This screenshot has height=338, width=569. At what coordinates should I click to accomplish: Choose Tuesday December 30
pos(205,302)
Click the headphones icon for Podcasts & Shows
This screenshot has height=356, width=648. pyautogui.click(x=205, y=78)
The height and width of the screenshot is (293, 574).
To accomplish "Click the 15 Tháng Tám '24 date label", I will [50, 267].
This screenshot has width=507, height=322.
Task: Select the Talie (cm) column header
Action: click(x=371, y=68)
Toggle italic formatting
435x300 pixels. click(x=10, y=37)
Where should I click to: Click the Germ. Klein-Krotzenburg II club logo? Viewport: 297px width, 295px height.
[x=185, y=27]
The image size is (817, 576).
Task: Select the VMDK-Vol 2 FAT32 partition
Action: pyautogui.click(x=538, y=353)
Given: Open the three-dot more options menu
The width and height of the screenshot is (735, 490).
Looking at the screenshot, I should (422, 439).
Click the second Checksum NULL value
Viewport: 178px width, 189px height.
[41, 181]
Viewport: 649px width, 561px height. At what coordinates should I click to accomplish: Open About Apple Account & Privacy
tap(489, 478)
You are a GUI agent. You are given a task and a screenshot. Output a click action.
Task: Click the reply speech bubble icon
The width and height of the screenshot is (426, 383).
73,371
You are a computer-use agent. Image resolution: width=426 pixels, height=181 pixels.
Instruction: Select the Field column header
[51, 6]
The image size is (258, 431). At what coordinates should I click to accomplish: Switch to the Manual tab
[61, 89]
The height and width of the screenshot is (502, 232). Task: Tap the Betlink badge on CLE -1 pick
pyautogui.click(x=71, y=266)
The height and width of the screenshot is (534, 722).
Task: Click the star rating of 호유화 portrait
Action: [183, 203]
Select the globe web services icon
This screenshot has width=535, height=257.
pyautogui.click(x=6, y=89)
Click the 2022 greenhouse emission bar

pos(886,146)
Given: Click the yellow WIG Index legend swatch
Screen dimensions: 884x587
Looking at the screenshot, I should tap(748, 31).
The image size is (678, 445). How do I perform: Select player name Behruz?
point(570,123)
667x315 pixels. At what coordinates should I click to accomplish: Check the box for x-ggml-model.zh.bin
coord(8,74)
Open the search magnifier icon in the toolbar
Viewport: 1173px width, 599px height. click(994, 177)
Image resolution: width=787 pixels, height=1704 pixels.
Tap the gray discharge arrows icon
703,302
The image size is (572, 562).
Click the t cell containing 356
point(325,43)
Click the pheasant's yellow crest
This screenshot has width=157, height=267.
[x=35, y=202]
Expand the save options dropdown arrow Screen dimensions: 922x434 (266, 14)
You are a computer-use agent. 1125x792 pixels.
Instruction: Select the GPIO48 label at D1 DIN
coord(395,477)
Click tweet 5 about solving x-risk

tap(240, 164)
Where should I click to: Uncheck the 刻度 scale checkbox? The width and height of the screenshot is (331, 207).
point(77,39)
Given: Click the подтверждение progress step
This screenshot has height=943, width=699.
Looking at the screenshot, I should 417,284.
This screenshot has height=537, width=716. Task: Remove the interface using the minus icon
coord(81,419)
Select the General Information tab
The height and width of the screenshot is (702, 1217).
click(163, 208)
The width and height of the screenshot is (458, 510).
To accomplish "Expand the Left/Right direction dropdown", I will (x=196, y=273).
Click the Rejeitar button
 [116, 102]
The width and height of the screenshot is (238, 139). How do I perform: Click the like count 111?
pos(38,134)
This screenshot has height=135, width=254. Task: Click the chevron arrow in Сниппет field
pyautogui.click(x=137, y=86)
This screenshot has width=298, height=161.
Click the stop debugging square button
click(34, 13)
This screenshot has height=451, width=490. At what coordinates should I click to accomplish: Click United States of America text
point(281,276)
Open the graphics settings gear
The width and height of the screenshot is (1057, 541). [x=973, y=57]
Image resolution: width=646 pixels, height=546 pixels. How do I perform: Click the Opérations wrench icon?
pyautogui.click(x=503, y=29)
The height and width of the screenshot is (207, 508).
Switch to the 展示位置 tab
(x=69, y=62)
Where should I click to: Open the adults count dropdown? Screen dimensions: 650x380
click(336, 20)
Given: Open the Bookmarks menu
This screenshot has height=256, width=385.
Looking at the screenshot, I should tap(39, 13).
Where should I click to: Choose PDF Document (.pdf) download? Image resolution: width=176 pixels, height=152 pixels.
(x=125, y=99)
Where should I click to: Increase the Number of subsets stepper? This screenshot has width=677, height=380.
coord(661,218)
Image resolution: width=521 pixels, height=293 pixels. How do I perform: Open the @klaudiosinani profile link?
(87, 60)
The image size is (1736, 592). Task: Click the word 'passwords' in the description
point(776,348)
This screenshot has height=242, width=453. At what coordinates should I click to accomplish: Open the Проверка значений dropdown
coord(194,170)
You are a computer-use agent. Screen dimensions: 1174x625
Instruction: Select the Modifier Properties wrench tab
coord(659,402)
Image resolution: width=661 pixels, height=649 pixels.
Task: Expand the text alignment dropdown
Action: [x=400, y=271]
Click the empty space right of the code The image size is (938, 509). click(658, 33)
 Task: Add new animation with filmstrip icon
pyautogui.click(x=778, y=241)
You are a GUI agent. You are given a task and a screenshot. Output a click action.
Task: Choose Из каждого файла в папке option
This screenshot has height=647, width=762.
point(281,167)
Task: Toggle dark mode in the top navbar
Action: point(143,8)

════════════════

**Problem to work on:** Using the data above, reproduce exactly the lines from the line that contains "The image size is (1736, 592)." through the line that contains "Click the empty", including both.

**Solved problem:**
The image size is (1736, 592). Task: Click the word 'passwords' in the description
point(776,348)
This screenshot has height=242, width=453. At what coordinates should I click to accomplish: Open the Проверка значений dropdown
coord(194,170)
You are a computer-use agent. Screen dimensions: 1174x625
Instruction: Select the Modifier Properties wrench tab
coord(659,402)
Image resolution: width=661 pixels, height=649 pixels.
Task: Expand the text alignment dropdown
Action: [x=400, y=271]
Click the empty space right of the code The image size is (938, 509). click(658, 33)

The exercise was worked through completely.